- **The input**
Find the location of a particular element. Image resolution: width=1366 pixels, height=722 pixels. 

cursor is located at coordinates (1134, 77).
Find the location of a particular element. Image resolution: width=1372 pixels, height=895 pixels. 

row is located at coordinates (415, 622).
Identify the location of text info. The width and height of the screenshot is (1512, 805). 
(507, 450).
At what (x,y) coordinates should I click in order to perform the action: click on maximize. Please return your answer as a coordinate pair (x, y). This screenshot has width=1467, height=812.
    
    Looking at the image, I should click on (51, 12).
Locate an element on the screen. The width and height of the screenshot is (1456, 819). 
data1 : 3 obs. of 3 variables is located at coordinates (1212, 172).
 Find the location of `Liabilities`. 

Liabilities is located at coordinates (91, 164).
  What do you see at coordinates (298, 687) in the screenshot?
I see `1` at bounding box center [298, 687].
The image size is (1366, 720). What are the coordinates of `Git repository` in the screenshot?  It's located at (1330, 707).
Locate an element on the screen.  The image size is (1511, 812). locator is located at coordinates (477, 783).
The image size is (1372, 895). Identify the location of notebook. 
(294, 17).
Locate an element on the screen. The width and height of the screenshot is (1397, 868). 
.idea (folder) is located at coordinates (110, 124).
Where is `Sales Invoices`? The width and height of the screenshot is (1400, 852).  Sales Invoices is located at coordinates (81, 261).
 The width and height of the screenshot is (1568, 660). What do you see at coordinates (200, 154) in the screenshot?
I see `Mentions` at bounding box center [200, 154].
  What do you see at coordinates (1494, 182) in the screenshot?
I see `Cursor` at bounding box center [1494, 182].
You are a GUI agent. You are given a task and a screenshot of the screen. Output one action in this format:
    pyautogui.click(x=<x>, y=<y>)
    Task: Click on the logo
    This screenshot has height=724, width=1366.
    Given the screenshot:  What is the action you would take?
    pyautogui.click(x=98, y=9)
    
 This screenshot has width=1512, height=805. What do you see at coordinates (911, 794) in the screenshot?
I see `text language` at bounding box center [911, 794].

- **Given exercise**
Format the lines above as a JSON list of strings, with one string per line and no strings for the blank lines.

- **Response**
[
  "Find the location of a particular element. Image resolution: width=1366 pixels, height=722 pixels. ",
  "cursor is located at coordinates (1134, 77).",
  "Find the location of a particular element. Image resolution: width=1372 pixels, height=895 pixels. ",
  "row is located at coordinates (415, 622).",
  "Identify the location of text info. The width and height of the screenshot is (1512, 805). ",
  "(507, 450).",
  "At what (x,y) coordinates should I click in order to perform the action: click on maximize. Please return your answer as a coordinate pair (x, y). This screenshot has width=1467, height=812.",
  "    Looking at the image, I should click on (51, 12).",
  "Locate an element on the screen. The width and height of the screenshot is (1456, 819). ",
  "data1 : 3 obs. of 3 variables is located at coordinates (1212, 172).",
  " Find the location of `Liabilities`. ",
  "Liabilities is located at coordinates (91, 164).",
  "  What do you see at coordinates (298, 687) in the screenshot?",
  "I see `1` at bounding box center [298, 687].",
  "The image size is (1366, 720). What are the coordinates of `Git repository` in the screenshot?  It's located at (1330, 707).",
  "Locate an element on the screen.  The image size is (1511, 812). locator is located at coordinates (477, 783).",
  "The image size is (1372, 895). Identify the location of notebook. ",
  "(294, 17).",
  "Locate an element on the screen. The width and height of the screenshot is (1397, 868). ",
  ".idea (folder) is located at coordinates (110, 124).",
  "Where is `Sales Invoices`? The width and height of the screenshot is (1400, 852).  Sales Invoices is located at coordinates (81, 261).",
  " The width and height of the screenshot is (1568, 660). What do you see at coordinates (200, 154) in the screenshot?",
  "I see `Mentions` at bounding box center [200, 154].",
  "  What do you see at coordinates (1494, 182) in the screenshot?",
  "I see `Cursor` at bounding box center [1494, 182].",
  "You are a GUI agent. You are given a task and a screenshot of the screen. Output one action in this format:",
  "    pyautogui.click(x=<x>, y=<y>)",
  "    Task: Click on the logo",
  "    This screenshot has height=724, width=1366.",
  "    Given the screenshot:  What is the action you would take?",
  "    pyautogui.click(x=98, y=9)",
  " This screenshot has width=1512, height=805. What do you see at coordinates (911, 794) in the screenshot?",
  "I see `text language` at bounding box center [911, 794]."
]